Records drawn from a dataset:
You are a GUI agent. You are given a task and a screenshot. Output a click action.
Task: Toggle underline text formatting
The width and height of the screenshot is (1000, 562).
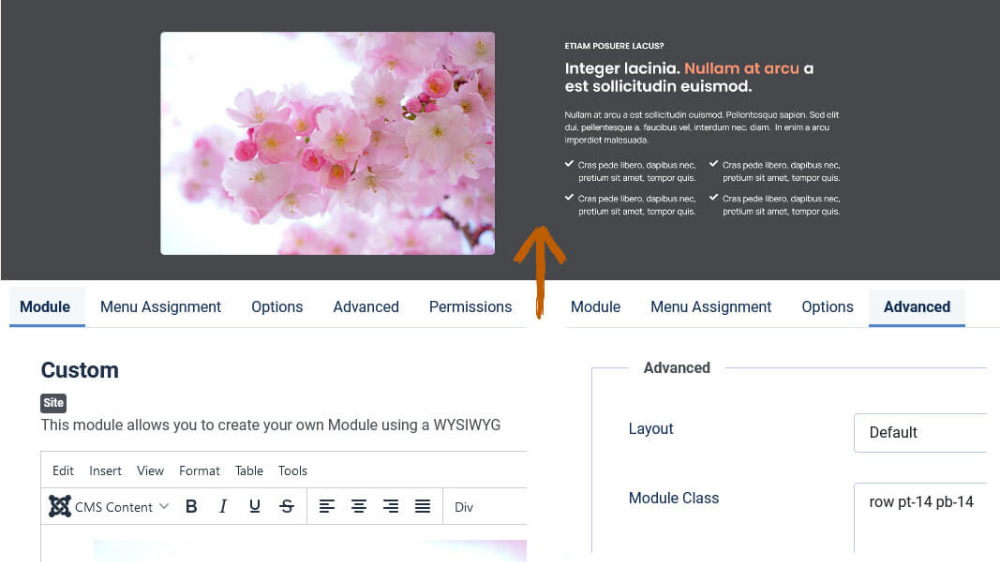255,507
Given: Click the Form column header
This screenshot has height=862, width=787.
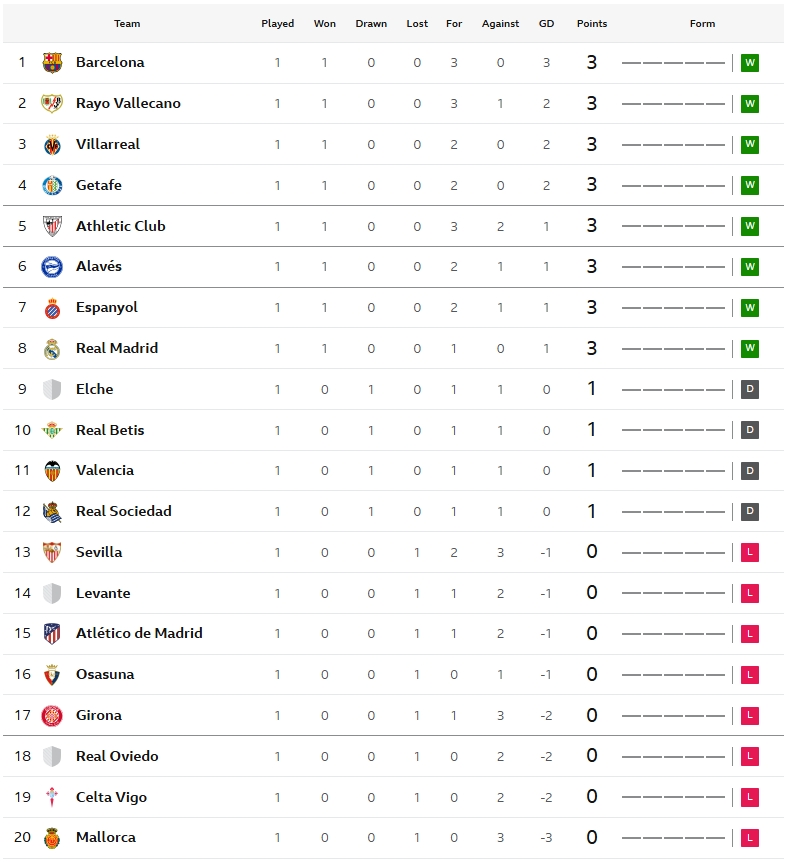Looking at the screenshot, I should (702, 24).
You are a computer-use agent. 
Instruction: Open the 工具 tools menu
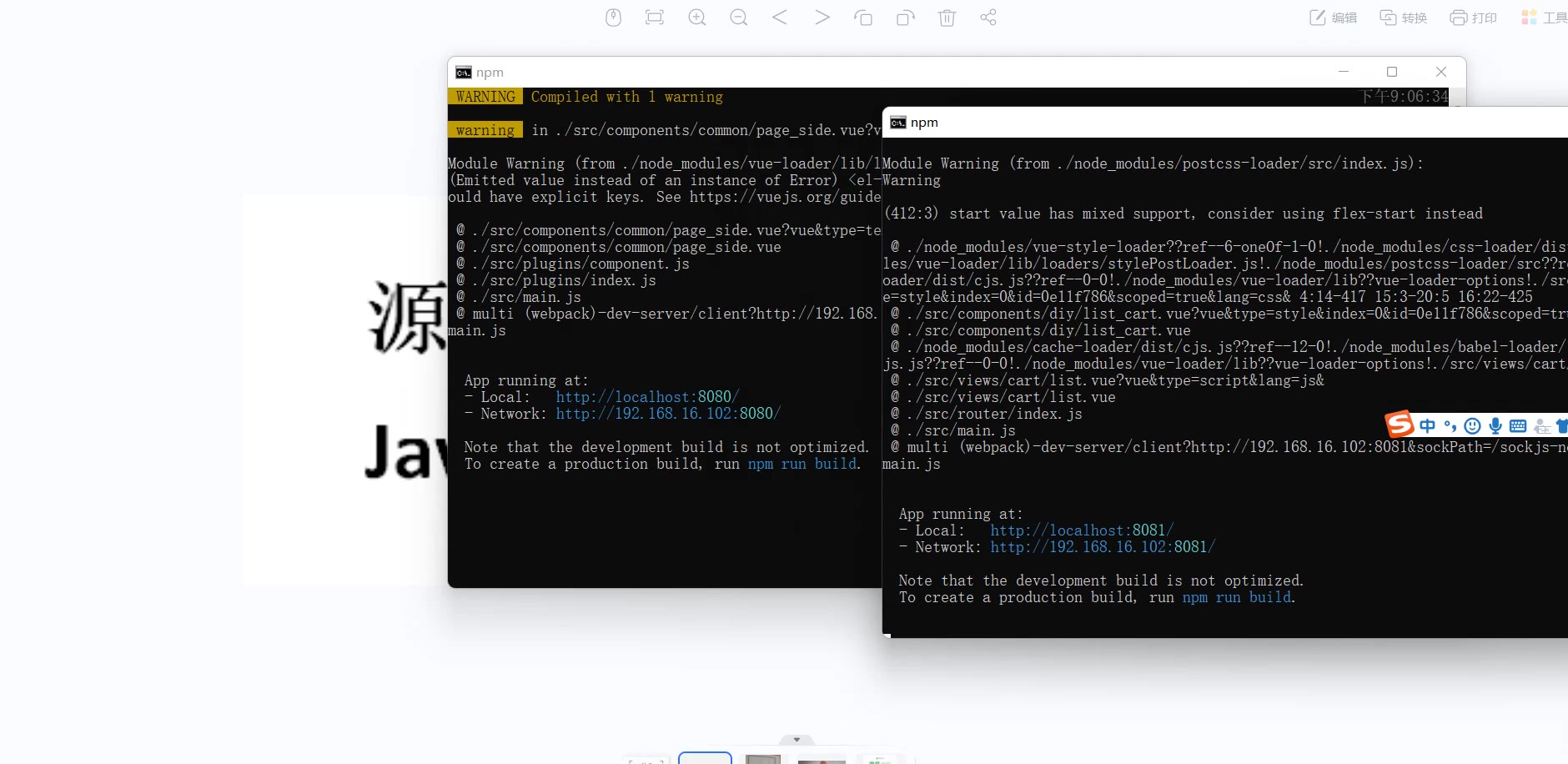tap(1544, 18)
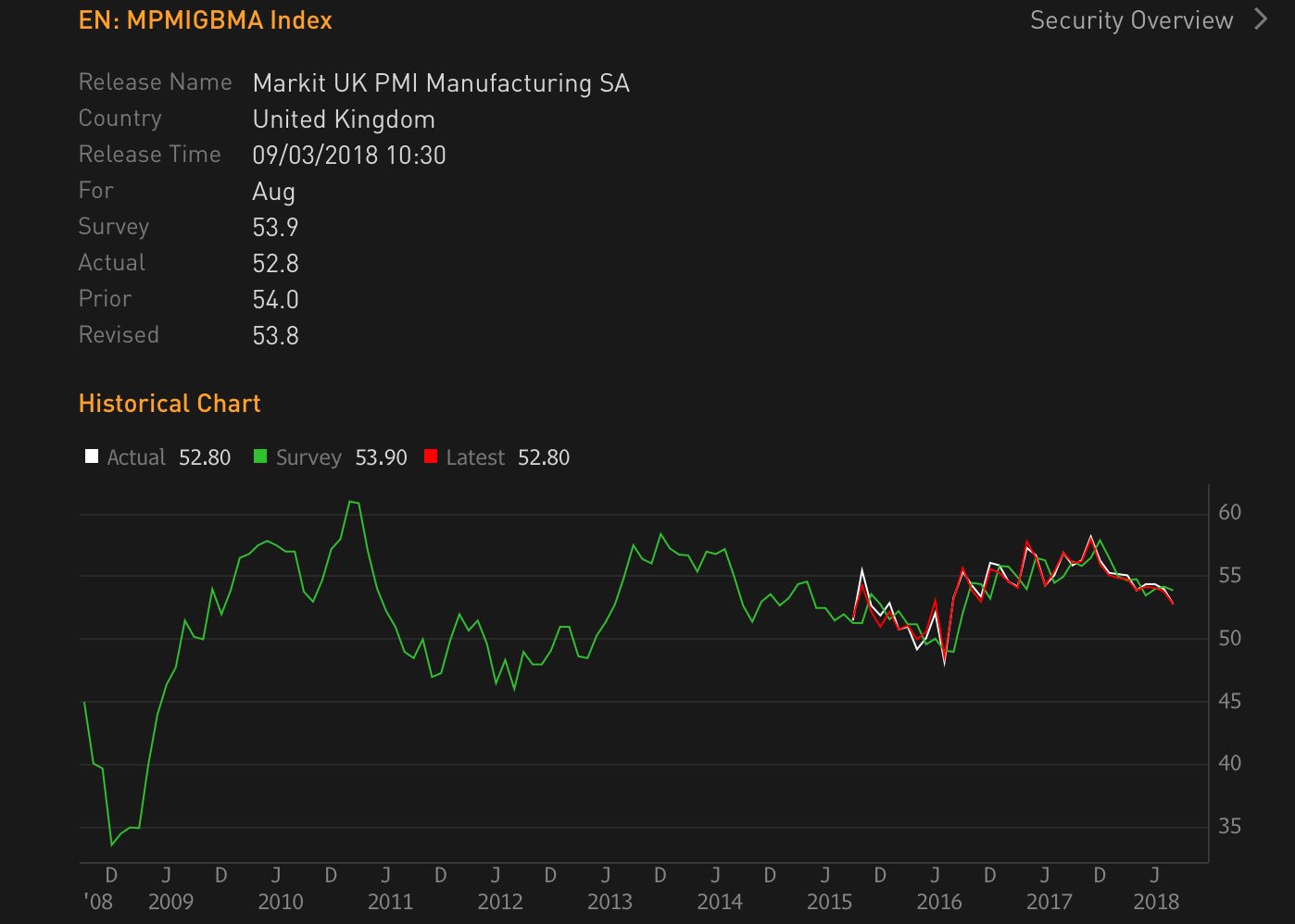Switch to the Security Overview view
Image resolution: width=1295 pixels, height=924 pixels.
pyautogui.click(x=1132, y=19)

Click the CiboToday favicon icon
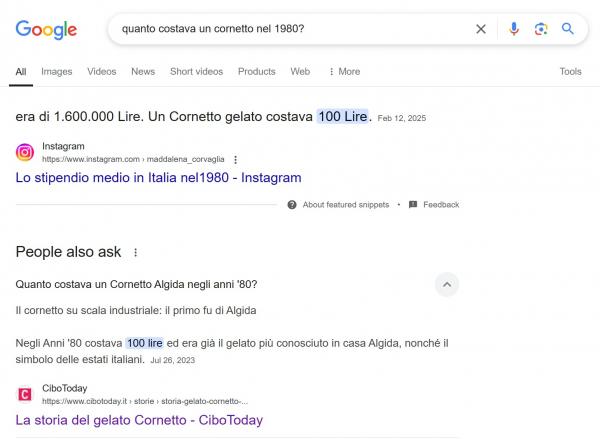point(26,394)
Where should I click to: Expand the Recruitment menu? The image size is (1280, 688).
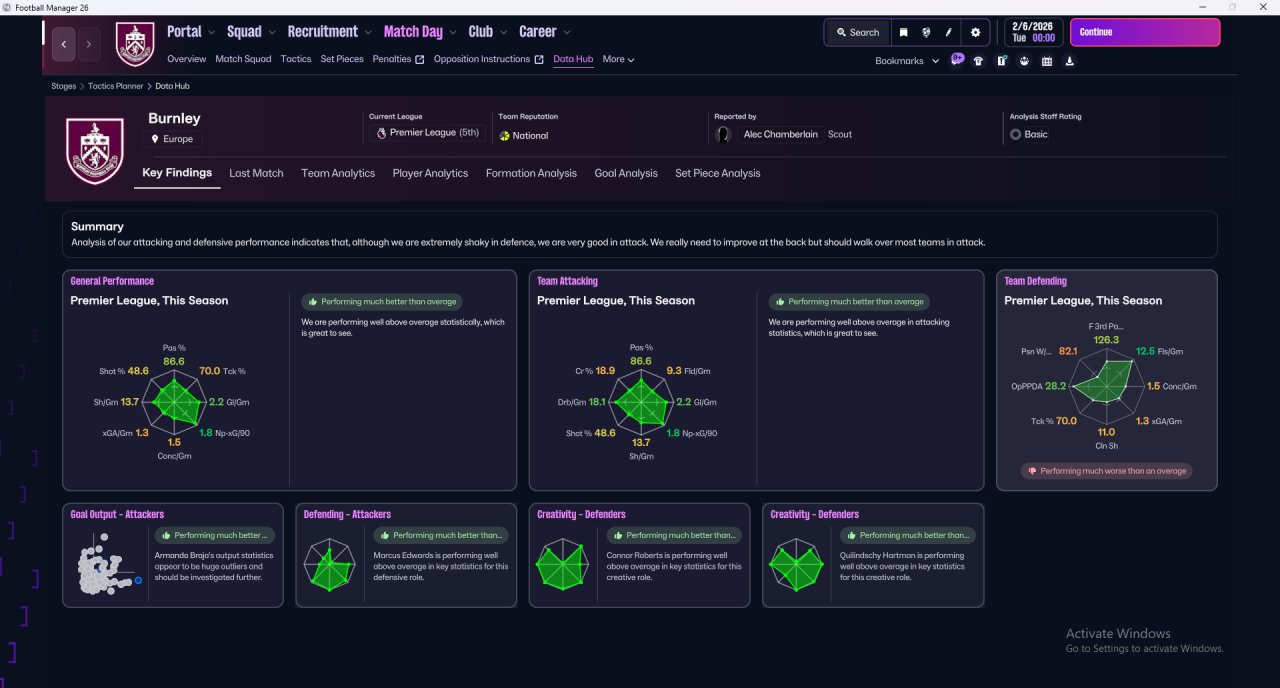[330, 32]
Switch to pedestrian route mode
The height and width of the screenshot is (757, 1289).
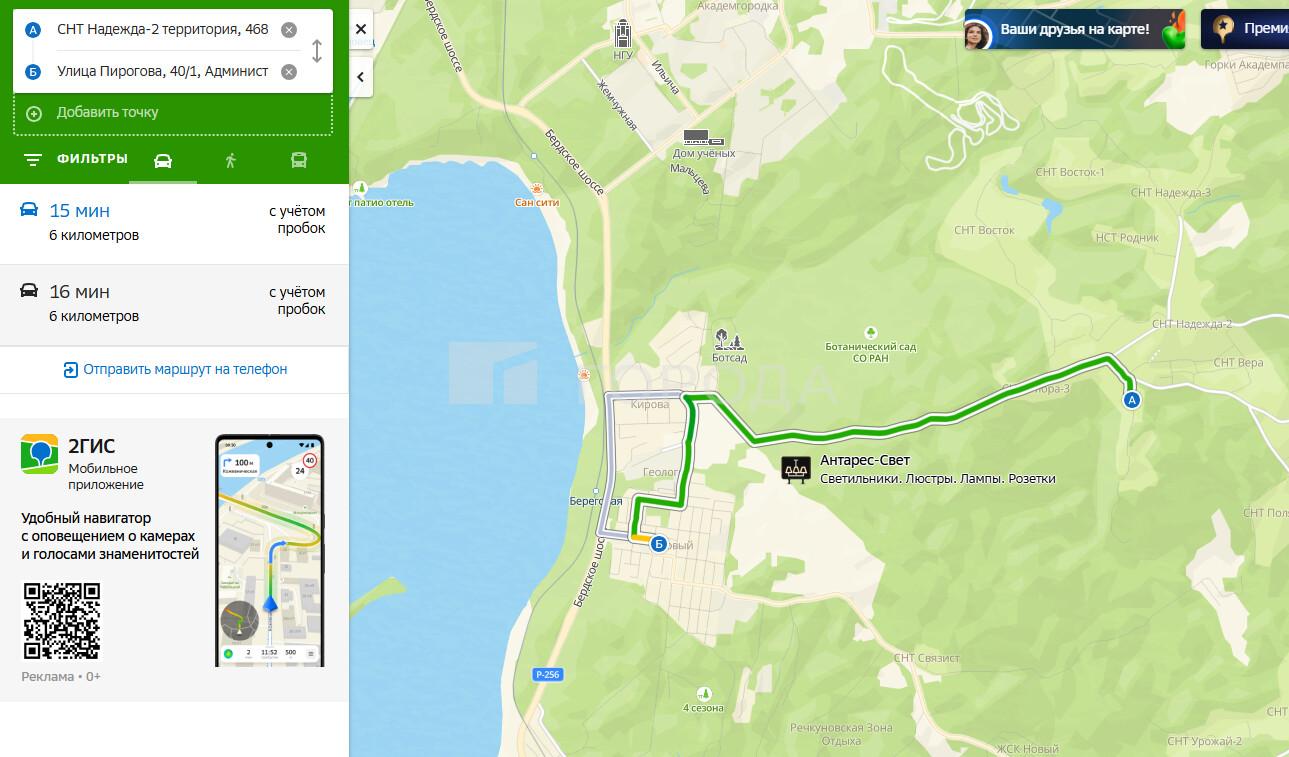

### [Aim of the task]
Would you copy every entry exactly as it stands, leaving out the pictures?

### [Solved problem]
You are a GUI agent. You are given a task and a screenshot. Output a click action.
Task: Toggle underline text formatting
The width and height of the screenshot is (1000, 562).
255,507
Given: Click the Form column header
This screenshot has height=862, width=787.
Looking at the screenshot, I should (702, 24).
You are a computer-use agent. 
Instruction: Open the 工具 tools menu
tap(1544, 18)
Switch to the Security Overview view
Image resolution: width=1295 pixels, height=924 pixels.
pyautogui.click(x=1132, y=19)

Click the CiboToday favicon icon
point(26,394)
Where should I click to: Expand the Recruitment menu? The image size is (1280, 688).
[330, 32]
Switch to pedestrian route mode
The height and width of the screenshot is (757, 1289).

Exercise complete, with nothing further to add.